What follows is enough masochism and wounds to the head to enflame the greatest of ‘shock’ cinema fans. Shot in black and white (actually looking quite nice), the blood isn’t so repulsing rather it is Martin’s true sense of perverted pleasure and vile domesticity that unearths the skin.

It is a fine piece of exploitation cinema, but perhaps give it a miss if you found the First Sequence too much.


*All reflections are from my film journal.

Short Reflections from the Silver Screen: Eden Lake


Eden Lake

UK. 2008. James Watkins.

What makes this film so provocative and thrilling is simply because it is believable. Not much is more sincerely disturbing than a group of hooligan kids with nothing else to do than chase around tourists with knives. The concept may sound futile, but the film is excellently constructed (the acting and direction hit all the notes exactly on the mark) and one confrontation drifts effectively into another.

But they are just kids! Exactly. If you defend yourself against an aggressive kid you are bound to be charged with more than the aggressor (let alone feelings of guilt). Otherwise, we can assume Michael Fassbender (on a weekend vacation with his fiancé to be) would have ended the show long before it kicked off. Yet, what is even more frightening, is the gang leaders immortal and destructive influence on his peers. Peer pressure just turned real nasty.

A good horror film doesn’t just need to be filled with gore or atmospheric effects; it needs to deliver a fundamentally disturbing message about the repression of our society. You can be assured that Eden Lake will do just that.


*All reflections are from my film journal.

Short Reflections from the Silver Screen: The Perks of Being a Wallflower


The Perks of Being a Wallflower

US. 2012. Stephen Chbosky.

A first glance this film appears to fall under the not so well regarded bracket of an adolescent high-school movie. But, it becomes so much more than this. Yes, there is sex, drugs, parties and loud music, but these are all necessary steps in the life of our introvert protagonist whose most sacred lesson is on friendship, love and hope.

Fundamentally, it is this characters tremendous journey that is so special. Logan Lerman, who gives a terrific performance, plays the sensitive and reticent freshman. He finds out who he really is, unlike the overtly popular high school kids, and learns to accept himself.

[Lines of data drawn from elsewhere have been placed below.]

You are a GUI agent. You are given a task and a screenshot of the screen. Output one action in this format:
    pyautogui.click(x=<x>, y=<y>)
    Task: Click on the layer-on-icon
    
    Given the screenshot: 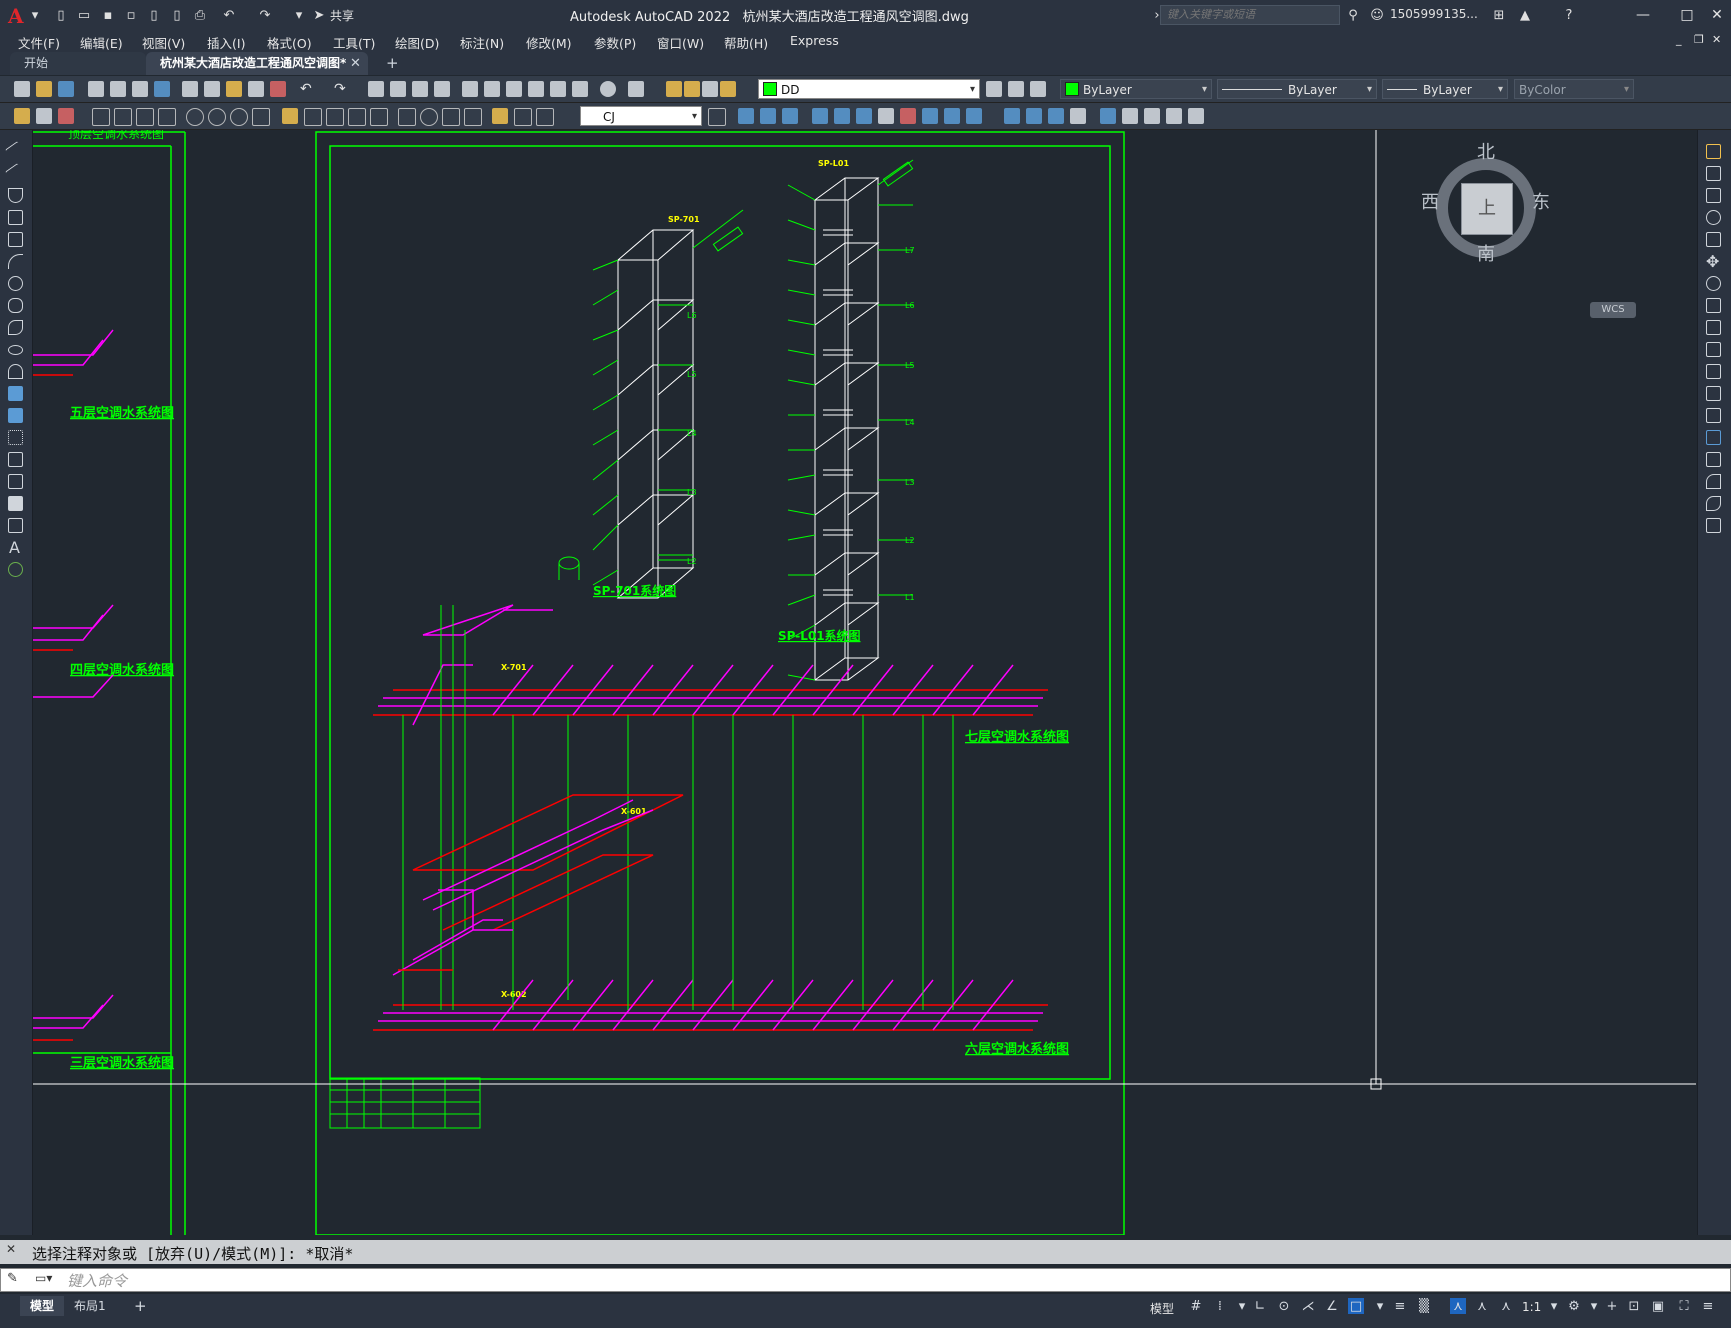 What is the action you would take?
    pyautogui.click(x=674, y=89)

The rest of the casting is also perfectly in sync. Our freshman meets two non-conformist older kids who befriend him and rescue him from a layer of his deep insecurity and depression beckoned from a past tragedy. These two are played by Ezra Miller and Emma Watson who meld a complex trait of characteristics.

There are many more spells and charms in this movie, and despite it being centered on high-schoolers, it is certainly fun for all the family with more meaning than one.

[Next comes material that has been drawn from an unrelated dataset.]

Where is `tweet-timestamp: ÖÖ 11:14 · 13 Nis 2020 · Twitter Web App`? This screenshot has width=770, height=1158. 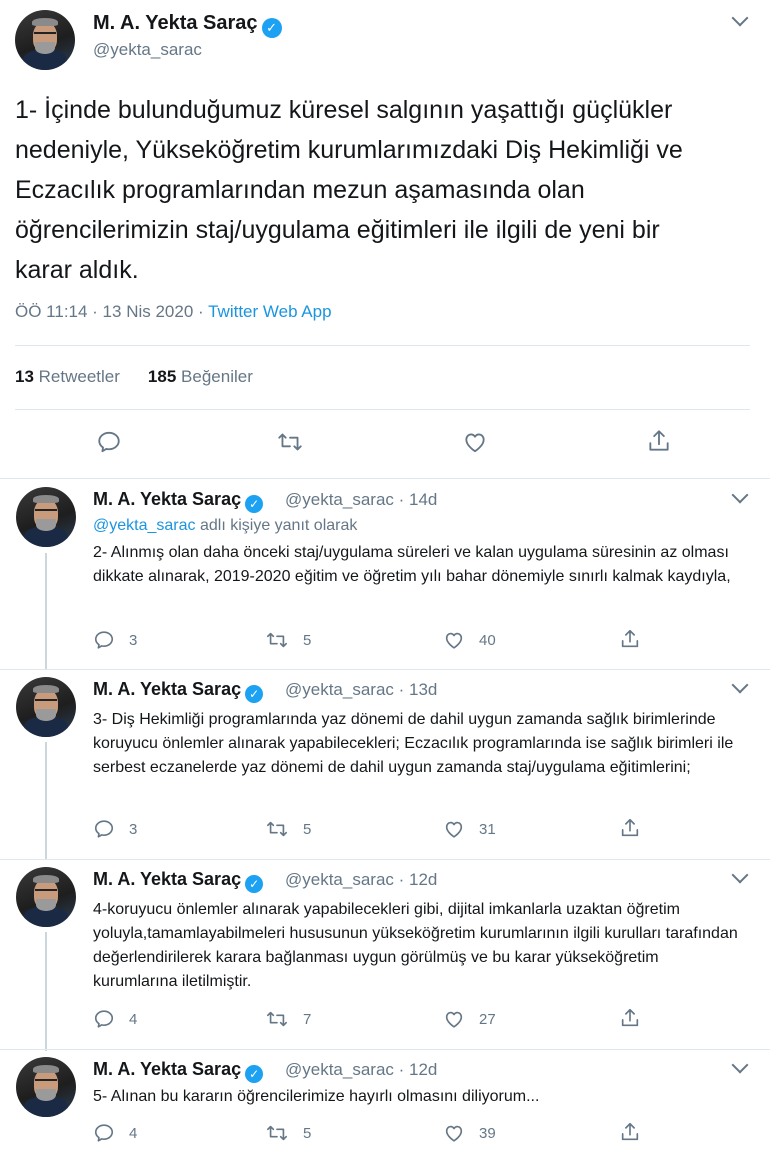 tweet-timestamp: ÖÖ 11:14 · 13 Nis 2020 · Twitter Web App is located at coordinates (174, 312).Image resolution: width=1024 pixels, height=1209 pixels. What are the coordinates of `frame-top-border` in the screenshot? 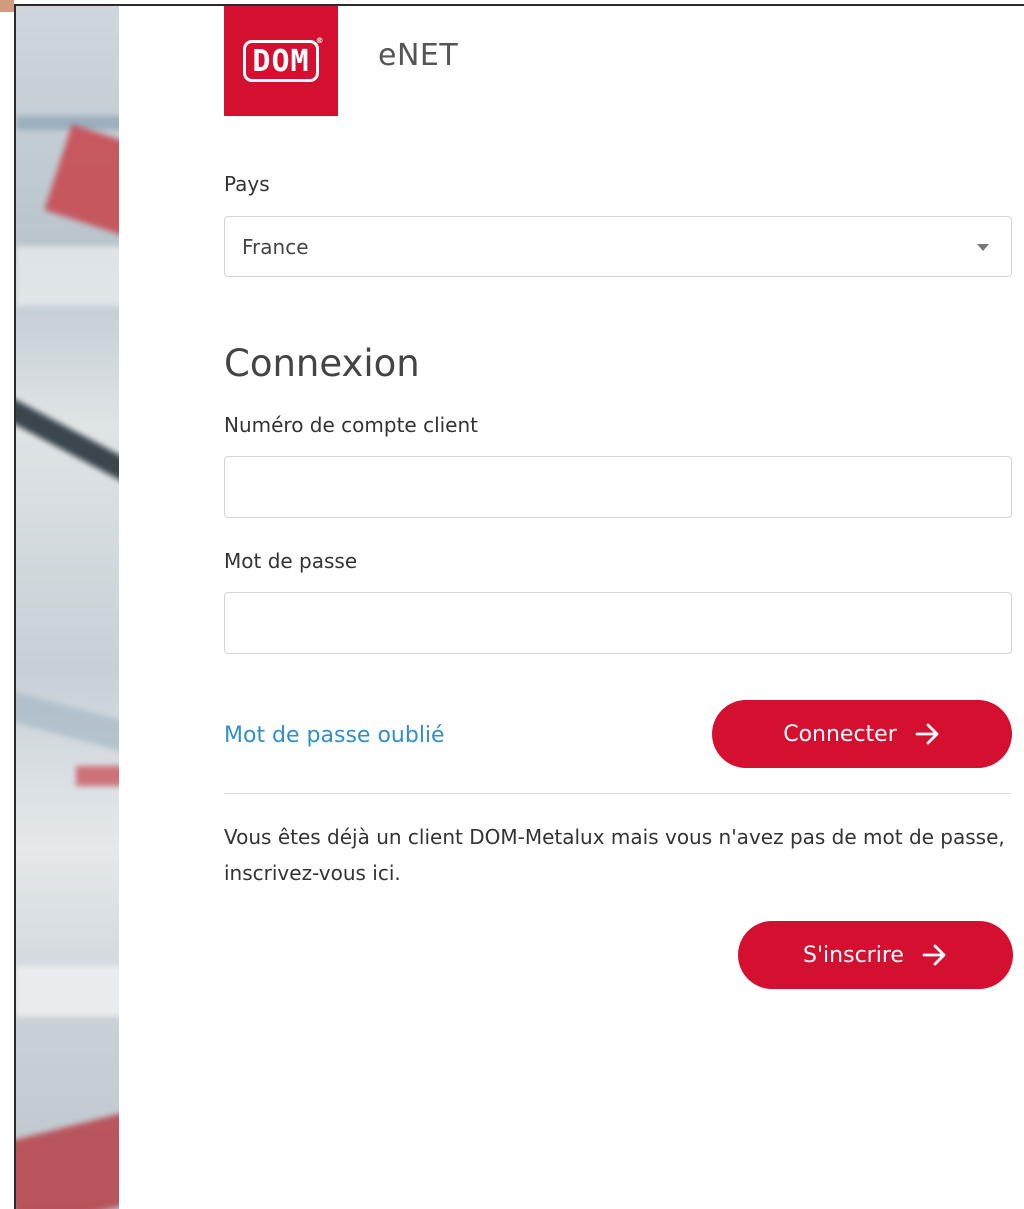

*All reflections are from my film journal.

Short Reflections from the Silver Screen – Song for Marion


UK, 2012. Directed by Paul Andrew Williams

Terence Stamp plays a grumpy old man who is struggling to come to terms with his long-term partners illness. Vanessa Redgrave plays his charming partner who has been diagnosed with cancer, but she still makes a great effort to go and sing with her quirky choir, all are of a similar age and have their own ingenuity about them.

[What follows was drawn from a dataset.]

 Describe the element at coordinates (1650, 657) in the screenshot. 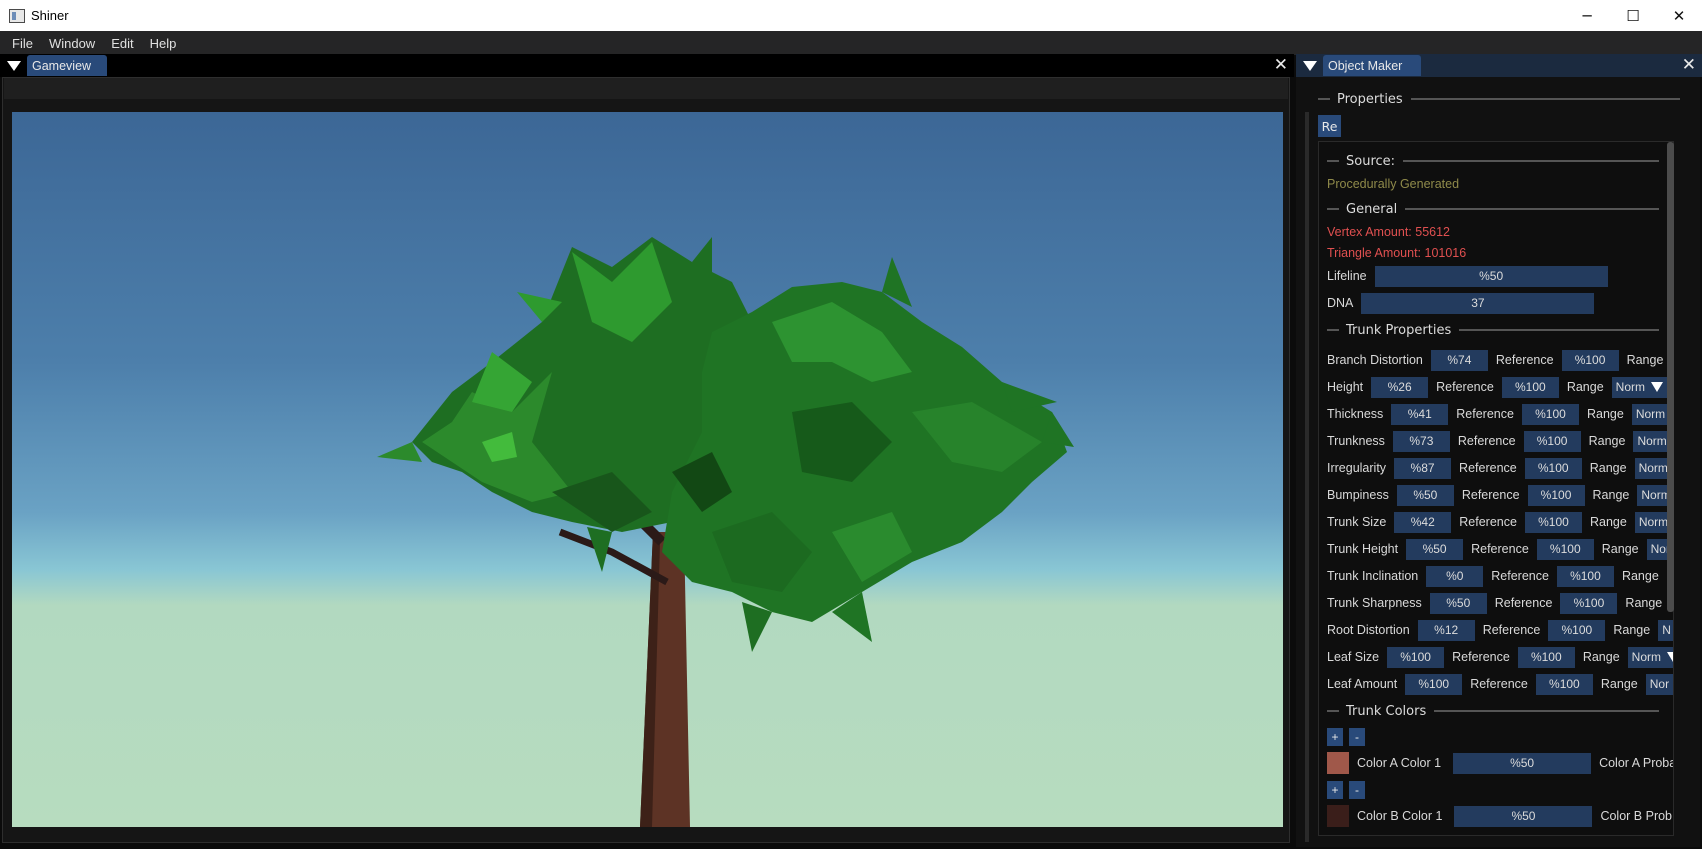

I see `leaf-size-range-dropdown: Norm` at that location.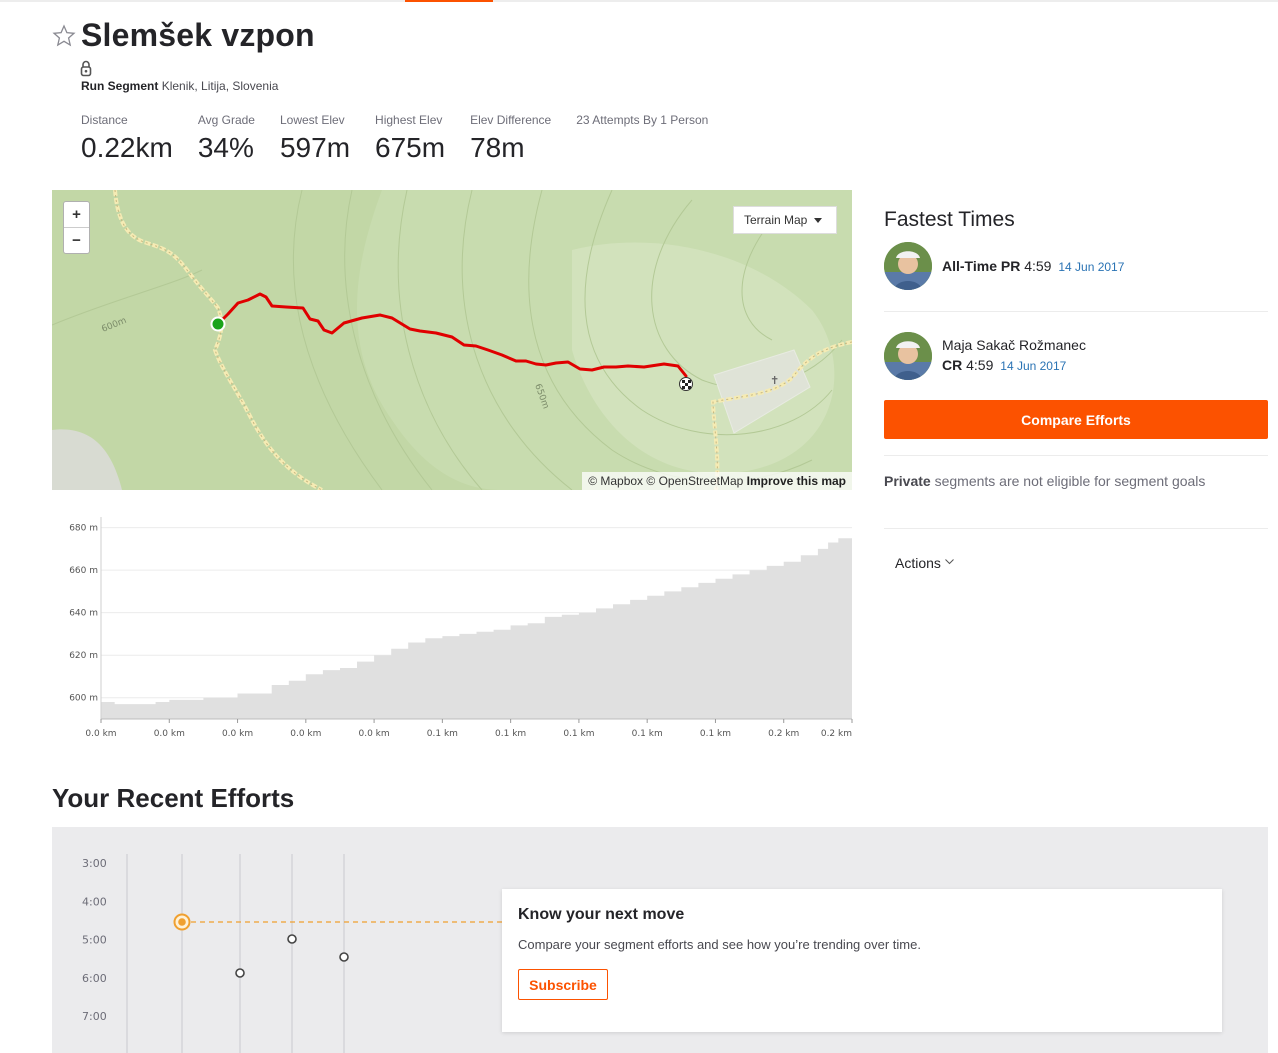  I want to click on all-time-pr: All-Time PR 4:59 14 Jun 2017, so click(1033, 266).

One can easily guess what emotions to expect from such a story, but Paul Andrew Williams digs deeper and gives a heartfelt soul to his characters. This is balanced with moments of light humour to give the audience a smile even though there may simultaneously be tears running down their cheeks.

After Redgrave, somewhat unpredictably, passes away only half-way through the film, the story focuses all its attention onto Stamp’s character as he overcomes mourning and battles to open his arms up to what’s left of life.

Though some moments felt needless and Stamp’s character overtly irritable, the film explores some very deep emotions and shines forth how important love is to the meaning of life.


*All reflections are from my film journal.